-- Textauszug --
****************

Also nochmal, was hindert uns, diesen Felsen von unserer Brust abzuwerfen? Was hindert uns eine Richtungsänderung durchzusetzen? Ich will mit meiner eigenen Vorhersage anfangen: Ich denke, wir werden es schließlich tun. Es kann so einfach nicht mehr lange weitergehen. Aber bis dahin gibt es mindestens zwei Hindernisse. Das erste ist, dass einige Menschen, die schnelle Ergebnisse erwarteten, demoralisiert werden und dazu neigen während der Proteste zu Hause zu bleiben. Sie haben das gefühl, dass der Staat so autoritär geworden ist, dass es keinen Sinn macht zu protestieren. Da ist was Wahres dran, denn der normale demokratische Prozess ist vollständig unterbrochen. Aber natürlich ist Resignation keine Lösung. Wenn sich an den größeren Protesten, an denen sich zurzeit Hunderttausende in Athen beteiligen, stattdessen Millionen beteiligen würden, dann würden sich die Spielregeln ändern. In den letzten zweieinhalb Jahren hat sich der Widerstand im Kreis bewegt, also ein starkes Anschwellen der Massenproteste/Unruhen, unterbrochen von mehr oder weniger ruhigen Unterbrechungen. Das letzte Anschwellen war am letzten Mittwoch, das Mal davor war am 12. Februar.

****************

-- Auflistung --
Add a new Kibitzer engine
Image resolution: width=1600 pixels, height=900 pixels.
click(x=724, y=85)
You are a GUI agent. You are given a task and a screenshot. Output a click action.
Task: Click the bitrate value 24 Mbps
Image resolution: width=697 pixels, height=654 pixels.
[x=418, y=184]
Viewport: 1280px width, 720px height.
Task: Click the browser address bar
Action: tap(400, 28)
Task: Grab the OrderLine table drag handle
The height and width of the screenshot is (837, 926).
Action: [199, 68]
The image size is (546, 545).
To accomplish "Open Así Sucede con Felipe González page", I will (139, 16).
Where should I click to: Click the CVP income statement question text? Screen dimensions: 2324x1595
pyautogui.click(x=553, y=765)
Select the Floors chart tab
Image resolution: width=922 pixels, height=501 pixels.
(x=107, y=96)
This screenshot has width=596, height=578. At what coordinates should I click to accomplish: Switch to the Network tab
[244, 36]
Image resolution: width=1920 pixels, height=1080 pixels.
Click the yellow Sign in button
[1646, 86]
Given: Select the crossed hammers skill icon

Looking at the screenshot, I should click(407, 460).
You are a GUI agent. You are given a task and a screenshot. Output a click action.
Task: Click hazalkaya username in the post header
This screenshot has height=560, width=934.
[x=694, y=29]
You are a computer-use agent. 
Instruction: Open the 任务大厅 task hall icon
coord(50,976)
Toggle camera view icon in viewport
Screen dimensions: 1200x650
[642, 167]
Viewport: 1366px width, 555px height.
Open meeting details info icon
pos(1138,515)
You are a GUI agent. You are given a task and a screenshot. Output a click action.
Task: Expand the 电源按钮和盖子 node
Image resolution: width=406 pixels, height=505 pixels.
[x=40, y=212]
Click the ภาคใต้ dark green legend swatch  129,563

****************

-- Schriftliche Aufgabe --
Fassen Sie den Absatz des Textauszugs, der mit „Also nochmal, was hindert uns“ beginnt, als kurze Stichpunktliste zusammen. Die wichtigsten Fakten sollen erhalten bleiben.

-- Richtige Antwort --
- Leitfrage: Was hindert uns, diesen Felsen von der Brust abzuwerfen und eine Richtungsänderung durchzusetzen?
- Eigene Vorhersage: Es wird schließlich gelingen, denn so kann es nicht mehr lange weitergehen.
- Bis dahin gibt es mindestens zwei Hindernisse.
- Erstes Hindernis: Manche, die schnelle Ergebnisse erwarteten, sind demoralisiert und bleiben während der Proteste zu Hause. Sie halten den Staat für so autoritär, dass Protest keinen Sinn mache.
- Daran ist etwas Wahres, weil der normale demokratische Prozess vollständig unterbrochen ist. Resignation ist aber keine Lösung.
- Würden sich Millionen statt Hunderttausende an den größeren Protesten in Athen beteiligen, würden sich die Spielregeln ändern.
- Seit zweieinhalb Jahren bewegt sich der Widerstand im Kreis: Starke Anschwellungen der Massenproteste und Unruhen wechseln mit ruhigeren Phasen.
- Das letzte Anschwellen war am letzten Mittwoch, das vorherige am 12. Februar.